St. Clair’s conclusions disassociate agony from discipleship and therefore from ministry (160). All suffering is not carrying our cross (8:34). However, self-denial (i.e. denying oneself the honor one might otherwise pursue) and pain come as a result of Satan’s resistance to the work of disciples, their ministry (162-63). “Since pain is one of the consequences of discipleship, only the agony that we endure as a result of life-affirming, God-glorifying, agony-eradicating ministry is analogous to what Jesus experienced and can be identified as a cross

This book is extremely helpful in counteracting one prevailing model of discipleship that fails to address the suffering of Christians (particularly the suffering of marginalized groups) because of the mistaken belief that any and all suffering is evidence of discipleship and that the call of the Christian is to bear it gladly.

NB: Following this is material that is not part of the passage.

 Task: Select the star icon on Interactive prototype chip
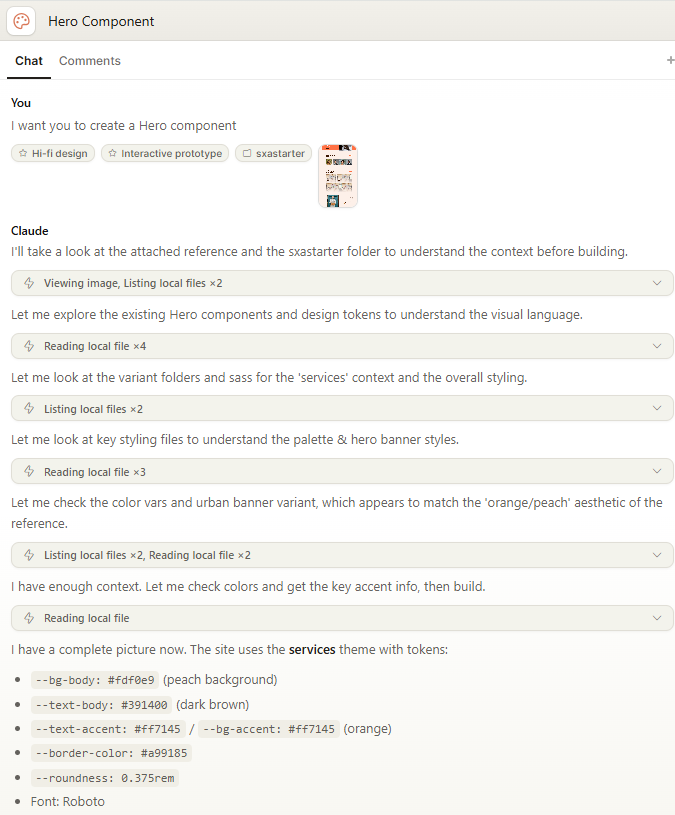[x=112, y=153]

St. Clair provides the exegetical analysis that undergirds a call to action, a call to a discipleship that instead works to alleviate the suffering of others and accepts social shame because of the honor that God provides. I recommend this book as a vital resource to any scholar of Mark and to every Christian leader.

I do have a few quibbles and concerns:

I believe Gundry’s insights are incorrectly applied on p. 111 to conclude that Mark 8:31 signifies that Jesus is teaching something new. I also believe that pathein and anastēnai are only co-extensive because of the dei (125) which extends to the other infinitives in Mark 8:31 as well. I am not convinced of Neyrey’s analysis of nakedness, cited on p. 137, but that does not annul St. Clair’s argument that crucifixion was shameful. I am concerned that her section on “The Tenor of Discourse” (144-58) links “Pharisees, Herodians, scribes, chief priests, elders, Satan, and, eventually, the crowds” (158) in a way that opens the door to anti-Semitism (and I am not convinced by the references that Mark 1:24 and 5:9 show Jesus encroaching on the social space of the scribes and the Romans; p. 146). On p. 112, she seems to be contrasting interpretations of v. 32 with interpretations of v. 30, although she does eventually get to v. 32. And I was not convinced by her analysis of dei in Mark 14:31 because she omits attention to the conditional in that sentence (114). There were occasional missing words and typos, including the missing word “beginning” on p. 111, line 11, and I believe “physical dimension” should be “social dimension” on p. 138, line 18. However, none of these notes are meant to detract from my deep appreciation for this work. I will be recommending it to everyone I know.